-- Begin Raw data --

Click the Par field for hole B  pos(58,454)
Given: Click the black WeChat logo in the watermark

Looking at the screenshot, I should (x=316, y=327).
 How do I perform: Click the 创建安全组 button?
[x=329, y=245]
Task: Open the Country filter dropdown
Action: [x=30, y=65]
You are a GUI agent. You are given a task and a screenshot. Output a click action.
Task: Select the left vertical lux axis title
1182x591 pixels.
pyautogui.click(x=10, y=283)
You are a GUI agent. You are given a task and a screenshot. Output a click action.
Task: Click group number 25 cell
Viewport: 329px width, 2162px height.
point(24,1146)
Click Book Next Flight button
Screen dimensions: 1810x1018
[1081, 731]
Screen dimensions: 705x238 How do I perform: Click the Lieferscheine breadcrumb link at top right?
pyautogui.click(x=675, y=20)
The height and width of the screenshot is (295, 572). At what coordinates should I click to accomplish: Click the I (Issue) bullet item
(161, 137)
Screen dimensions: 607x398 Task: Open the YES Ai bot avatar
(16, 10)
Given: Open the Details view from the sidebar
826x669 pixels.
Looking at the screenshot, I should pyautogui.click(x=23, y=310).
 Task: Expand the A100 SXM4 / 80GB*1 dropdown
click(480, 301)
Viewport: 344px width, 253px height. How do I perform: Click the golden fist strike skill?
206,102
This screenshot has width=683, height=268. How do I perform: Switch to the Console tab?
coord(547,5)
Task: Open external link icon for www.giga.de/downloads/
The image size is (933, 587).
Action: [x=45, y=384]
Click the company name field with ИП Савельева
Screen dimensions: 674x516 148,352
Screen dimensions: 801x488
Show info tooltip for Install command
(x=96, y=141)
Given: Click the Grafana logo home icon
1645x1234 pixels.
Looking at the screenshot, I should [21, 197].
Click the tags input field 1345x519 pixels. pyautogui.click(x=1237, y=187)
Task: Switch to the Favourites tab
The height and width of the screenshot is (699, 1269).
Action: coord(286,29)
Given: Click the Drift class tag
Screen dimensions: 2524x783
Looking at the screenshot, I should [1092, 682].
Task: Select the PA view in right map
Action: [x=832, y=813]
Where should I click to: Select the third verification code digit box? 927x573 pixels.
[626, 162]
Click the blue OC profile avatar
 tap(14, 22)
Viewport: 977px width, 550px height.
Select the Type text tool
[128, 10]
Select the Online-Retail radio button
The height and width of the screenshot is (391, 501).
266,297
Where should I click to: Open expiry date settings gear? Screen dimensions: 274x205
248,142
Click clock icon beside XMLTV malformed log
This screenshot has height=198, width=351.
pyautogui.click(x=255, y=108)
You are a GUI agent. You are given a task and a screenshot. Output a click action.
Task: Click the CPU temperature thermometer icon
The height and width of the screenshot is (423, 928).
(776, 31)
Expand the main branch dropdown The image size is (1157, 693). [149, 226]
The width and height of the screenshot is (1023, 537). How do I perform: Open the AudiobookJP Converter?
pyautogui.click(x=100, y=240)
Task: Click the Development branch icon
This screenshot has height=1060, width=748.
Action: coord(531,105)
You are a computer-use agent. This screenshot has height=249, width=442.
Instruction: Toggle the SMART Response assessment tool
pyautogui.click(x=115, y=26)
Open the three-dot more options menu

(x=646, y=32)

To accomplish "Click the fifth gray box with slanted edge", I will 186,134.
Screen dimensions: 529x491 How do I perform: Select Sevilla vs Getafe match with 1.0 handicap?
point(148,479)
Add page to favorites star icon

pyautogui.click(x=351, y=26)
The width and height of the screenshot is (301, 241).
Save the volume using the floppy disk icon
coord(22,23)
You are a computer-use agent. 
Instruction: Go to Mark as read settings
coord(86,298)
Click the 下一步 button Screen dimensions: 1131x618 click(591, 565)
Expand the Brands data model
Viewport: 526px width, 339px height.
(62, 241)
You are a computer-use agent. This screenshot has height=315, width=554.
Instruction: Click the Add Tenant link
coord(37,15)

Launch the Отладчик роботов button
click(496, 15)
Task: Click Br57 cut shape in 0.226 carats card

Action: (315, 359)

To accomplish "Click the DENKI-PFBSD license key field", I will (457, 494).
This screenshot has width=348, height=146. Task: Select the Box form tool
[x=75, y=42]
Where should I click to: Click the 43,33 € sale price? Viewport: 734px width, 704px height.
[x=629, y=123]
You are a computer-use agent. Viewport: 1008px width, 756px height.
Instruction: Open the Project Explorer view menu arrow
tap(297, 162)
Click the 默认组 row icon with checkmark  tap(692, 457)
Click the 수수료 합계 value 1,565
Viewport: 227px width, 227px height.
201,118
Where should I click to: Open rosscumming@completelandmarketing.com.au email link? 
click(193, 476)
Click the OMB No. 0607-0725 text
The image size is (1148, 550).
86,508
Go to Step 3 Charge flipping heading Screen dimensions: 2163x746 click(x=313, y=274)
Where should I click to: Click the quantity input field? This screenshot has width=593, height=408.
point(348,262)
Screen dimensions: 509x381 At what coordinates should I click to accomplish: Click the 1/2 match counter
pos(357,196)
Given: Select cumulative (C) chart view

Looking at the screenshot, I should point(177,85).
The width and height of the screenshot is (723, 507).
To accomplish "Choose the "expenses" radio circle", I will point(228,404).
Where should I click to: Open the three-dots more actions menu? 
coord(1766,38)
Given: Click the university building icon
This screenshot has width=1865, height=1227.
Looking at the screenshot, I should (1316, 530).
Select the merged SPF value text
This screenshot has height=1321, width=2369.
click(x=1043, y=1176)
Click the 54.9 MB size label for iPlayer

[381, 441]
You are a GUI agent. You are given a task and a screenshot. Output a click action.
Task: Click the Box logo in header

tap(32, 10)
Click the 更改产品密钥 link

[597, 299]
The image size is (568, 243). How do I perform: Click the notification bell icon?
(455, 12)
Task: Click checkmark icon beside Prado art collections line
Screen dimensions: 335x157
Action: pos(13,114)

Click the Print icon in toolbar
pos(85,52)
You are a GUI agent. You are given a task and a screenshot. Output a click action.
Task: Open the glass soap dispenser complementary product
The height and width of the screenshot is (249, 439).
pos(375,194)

-- End Raw data --

_Exercise aim_
Recast the part of the listing that opens with the line containing "Go to Step 3" and closes with the line containing "point(348,262)" as a two-column CSV headed instruction and coordinates. Give one row per instruction with its coordinates, each value in its own quoted field and any line breaks replaced by spaces.

_Response to the task_
instruction,coordinates
"Go to Step 3 Charge flipping heading Screen dimensions: 2163x746","click(x=313, y=274)"
"Where should I click to: Click the quantity input field? This screenshot has width=593, height=408.","point(348,262)"